TEXT PROVIDED:
** start **

By the **extreme value theorem** I take it that you mean that

Every continuous real-valued function on a closed bounded interval is bounded and attains its bounds.

I am going to answer this in terms of *General Topology unsullied by excluded middle* first and consider the meanings of the topological terms and the foundational options afterwards.

Any closed bounded interval is compact and any continuous image of a compact subspace is compact.

I am not aware of any setting that questions these two assertions, so the main question says, in part:

Every compact subspace $K\subset\mathbb R$ is bounded and has a maximum.

For this, clearly $K$ must be non-empty. I claim that it is reasonable to define a compact subspace to be *non-empty* (or, as I call it **occupied**) if $(K\subset\emptyset)=\bot$.

Then $K$ is covered by the (directed) union $\bigcup_n(-n,n)$, so one of these suffices and provides a bound.

Whether there is a *maximum* depends on our definitions of the words *compact* and *maximum*
and in particular of what a *real number* is, to serve as the maximum.

Also, the main question also asks whether the maximimum value is *attained*.

To see why it need not be, consider the function $f:[0,2\pi]\to\mathbb R$ given by $f(x) = a \sin x$, which attains its maximum value at $\pi/2$ if $a>0$ or at $3\pi/2$ if $a<0$. However, if $a$ is so close to $0$ that we do not know its sign (because it depends on some unsolved problem) then we don't know where $f$ attains its bound. Imagine $f$ as a standing wave or as a skipping rope. (Seasoned intuitionists will see that there is actually no logical problem here, but will be able to manufacture a more complicated genuine counterexample.)

Now we turn to the definitional and foundational issues that are needed to make sense of this.

Please be aware that there is no *party line* in constructive mathematics: for perfectly good intellectual reasons, different people study different systems.

Desite being the person who drew Mikhail Katz's attention to **Sythetic Differential Geometry** (aka **Smooth Infinitessimal Analysis**) I am going to leave it to the experts in that to answer the specific question, although I suspect that this will be the same as in locale theory or ASD.

** end **

AVAILABLE DATA:
** start **

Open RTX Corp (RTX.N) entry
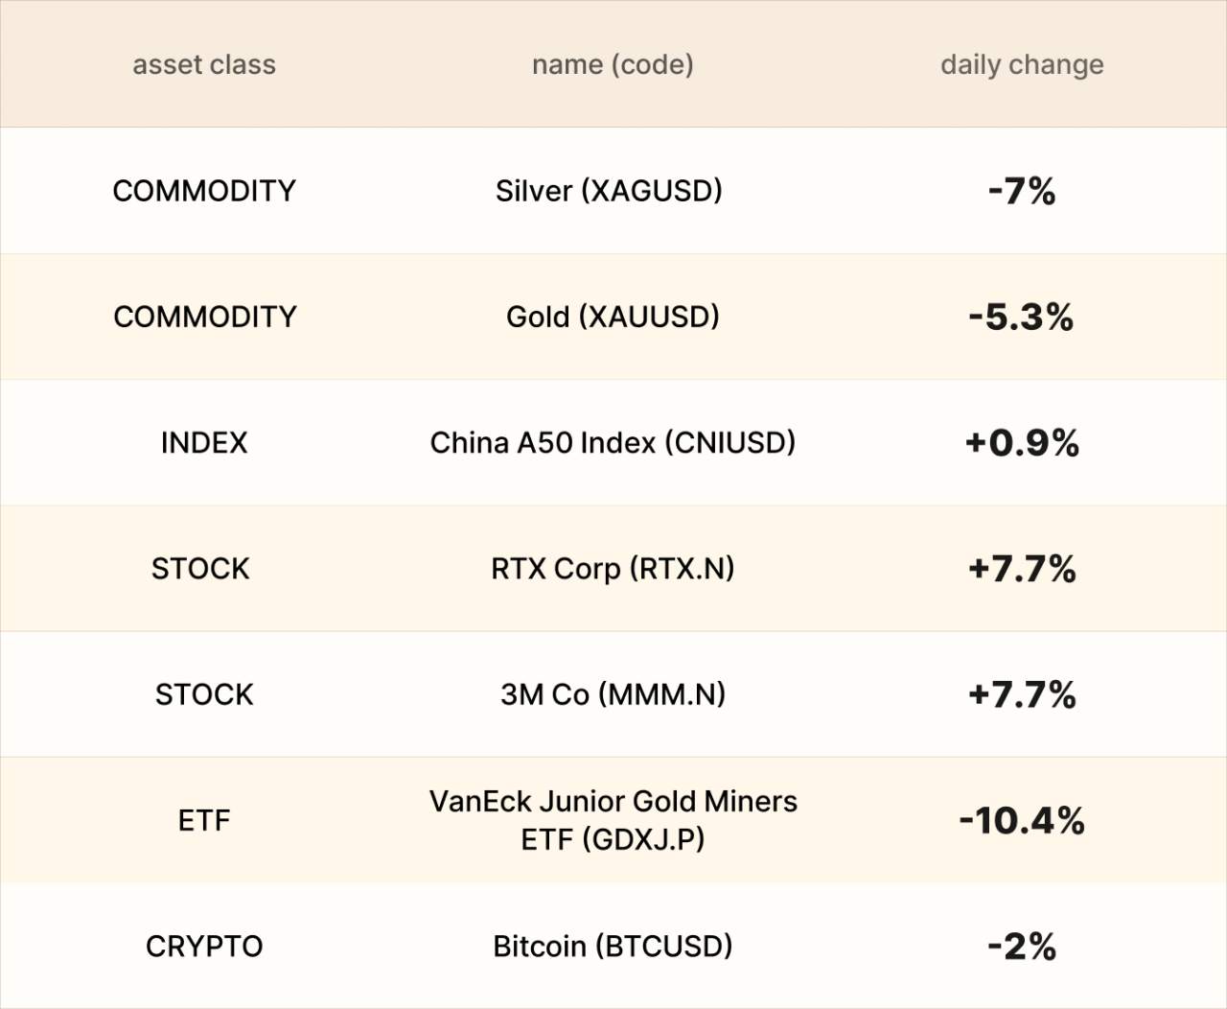tap(613, 569)
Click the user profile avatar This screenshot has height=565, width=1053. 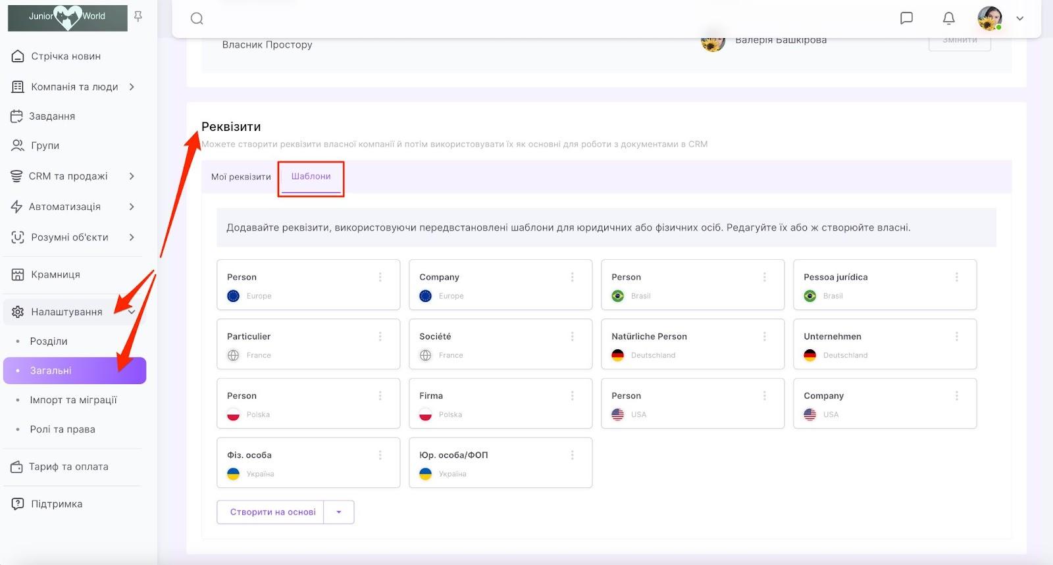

** end **

WHAT IS EXPECTED: Change "occupied" to "inhabited" in the post on the extreme value theorem and write out the part that opens with the words containing "Every compact subspace" and closes with "as the maximum.". The material has no connection to the post on the extreme value theorem.

SOLVED PROBLEM:
Every compact subspace $K\subset\mathbb R$ is bounded and has a maximum.

For this, clearly $K$ must be non-empty. I claim that it is reasonable to define a compact subspace to be *non-empty* (or, as I call it **inhabited**) if $(K\subset\emptyset)=\bot$.

Then $K$ is covered by the (directed) union $\bigcup_n(-n,n)$, so one of these suffices and provides a bound.

Whether there is a *maximum* depends on our definitions of the words *compact* and *maximum*
and in particular of what a *real number* is, to serve as the maximum.